病院は清浄でつまらないところだ。新しいことが何も起きないし、暮れても明けても目にするのはいつも同じ壁や人。それが僕の体には何より必要だと言われたので受け入れたが、断る理由が特にないからそうした、ただそれだけのことだった。
「無理させちゃいけないと、きみの主治医に散々説教された」
二週間ぶりに病室を訪ねてきたお父さんは、側の椅子を引き寄せ腰を下ろすなり、子供のように言った。あの後に受けた血液検査の結果がよくなかったらしく、しばらく絶対安静になったのは無茶な任務のせいだと随分怒られたらしい。
「無理してない。楽しかった」
本心だった。外に出られるのは楽しいし嬉しい。こんなところにいつまでもいたら、無駄に生きて兄さんを益々困らせてしまう。理由がないと外出の許可が下りないから、仕事がなくなったら死ねなくなってしまう。
「きみには悪いけど、ここは煙草が吸えないから早めに帰るよ。今度また屋敷でゆっくり話そう」
お父さんは残念そうに言った。この人に病室は似合わないなといつも思う。いつだって好きなところに呼び出してくれればいいのに、そうしたら誰も、病院の先生達だってきっとノーとは言えない。以前そう訴えたら、お父さんは慈愛に満ちた顔をして言ったっけ――きみには生きていてほしいんだよ、と。
「次はこの人?」
もらった菓子の箱の底に写真が入っていた。いつものターゲットよりずっと若く見える。国籍不明の外国人でも、テレビでたまに見かける偉そうな政治家でも、戦争の生き残りのような老人でもない。どこにでもいそうな日本人の青年だった。最近テレビで放送しているドラマの主人公に少し雰囲気が似ていた。

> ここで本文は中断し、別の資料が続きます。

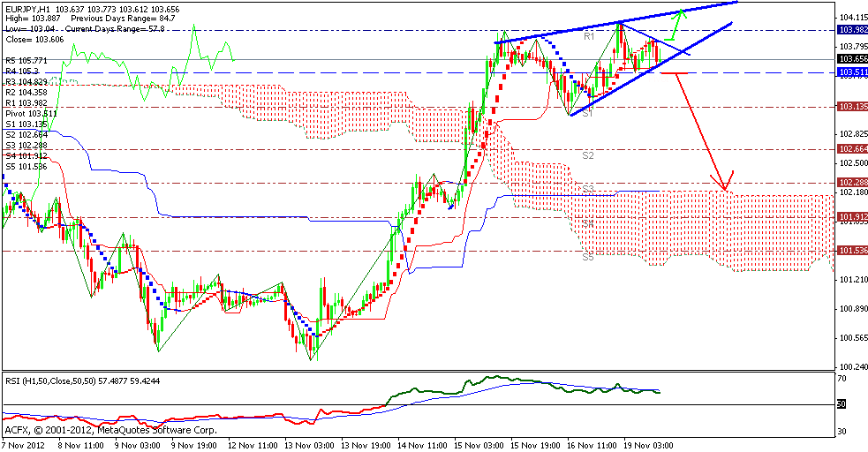Click the red downward arrow head
Viewport: 868px width, 452px height.
click(725, 185)
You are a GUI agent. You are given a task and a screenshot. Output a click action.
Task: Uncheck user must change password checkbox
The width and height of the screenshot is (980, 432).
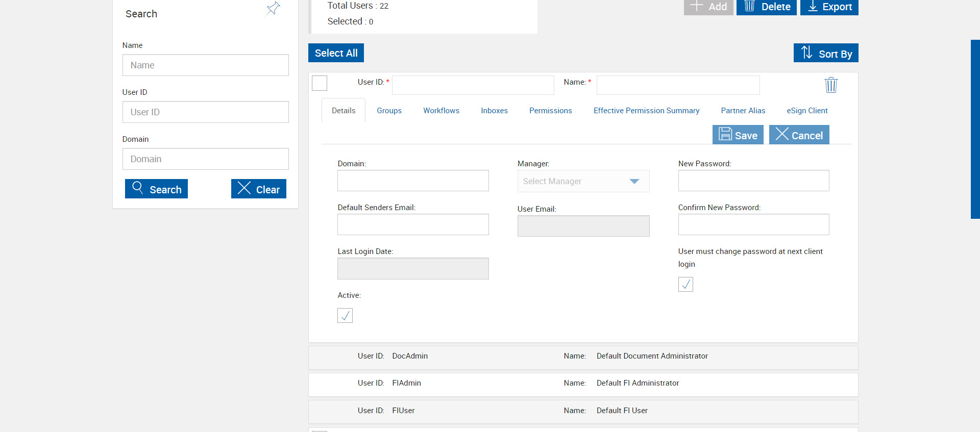pyautogui.click(x=685, y=284)
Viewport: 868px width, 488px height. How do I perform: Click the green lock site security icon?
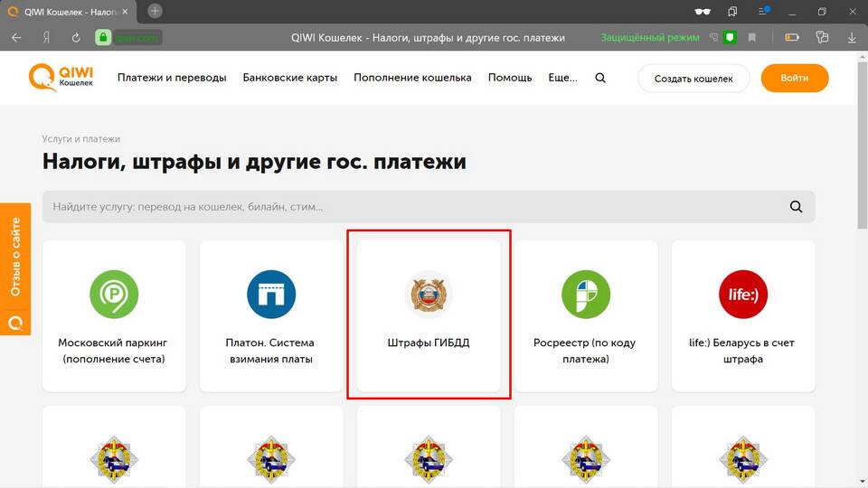(103, 38)
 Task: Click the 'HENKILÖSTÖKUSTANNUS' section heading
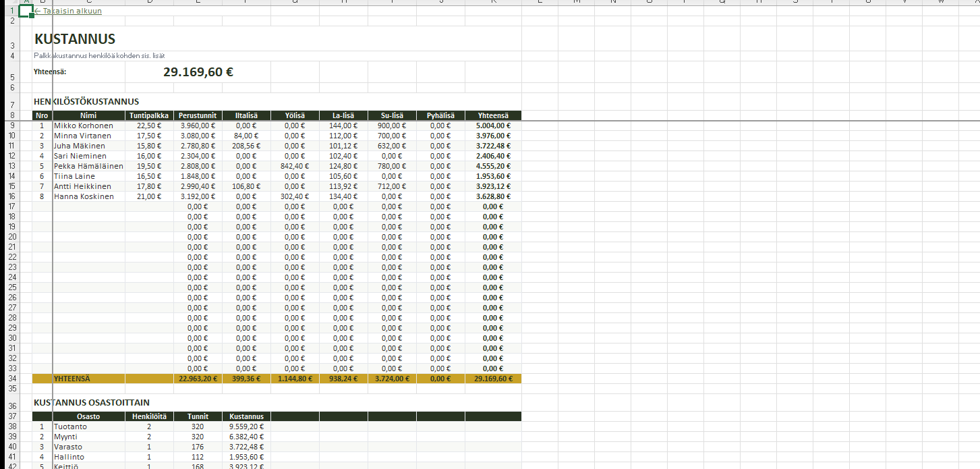(86, 101)
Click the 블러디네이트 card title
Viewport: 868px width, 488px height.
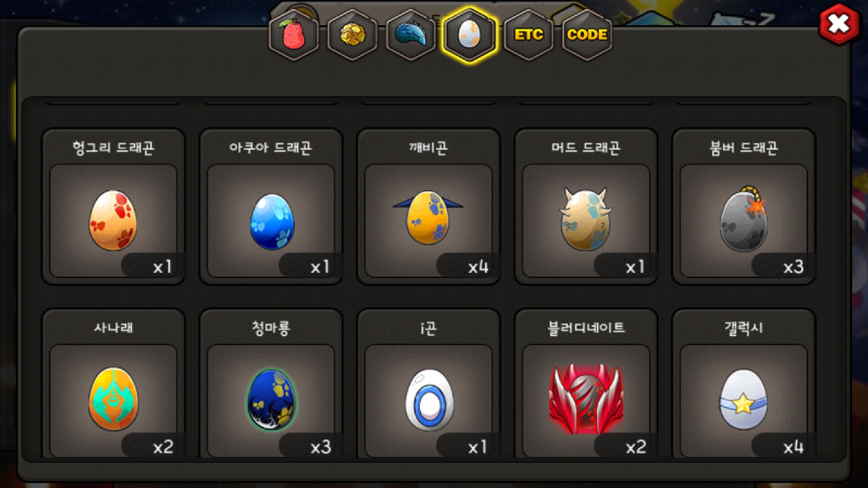coord(586,328)
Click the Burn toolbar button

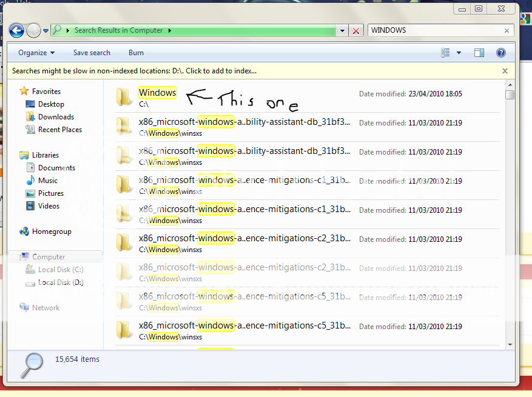pyautogui.click(x=136, y=53)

「そう。元々うちの組の人……家族みたいなものだったんだけどね。ちょっと色々あったんだ」
見かけによらず、なかなか手強いよ? お父さんは気遣うように僕を見た。
「大丈夫。失敗しないから」
「頼もしいね」
お父さんは、僕達兄弟に相応しい居場所を与えてくれた人だ。恩を仇で返したくはない。長くは生きられないこの身体でも、役に立てることがあるのなら少しでも貢献したかった。
「家族だったのに、殺してしまうの?」
お父さんが消せというなら、その命令は絶対だ。しかしどうにも寂しげに見える横顔を眺めていたら、ふと訊きたくなってしまった。本意ではないのではと思ったからだ。僕のせいでお父さんが悲しむのは見たくない。
「家族は殺し合ったりしないものだから、家族じゃなかったんだろうね」
そういうものか、と思う。僕には家族と呼べる人は兄さんとお父さんしかいないから、彼のように家族の多い人の考えることはよくわからない。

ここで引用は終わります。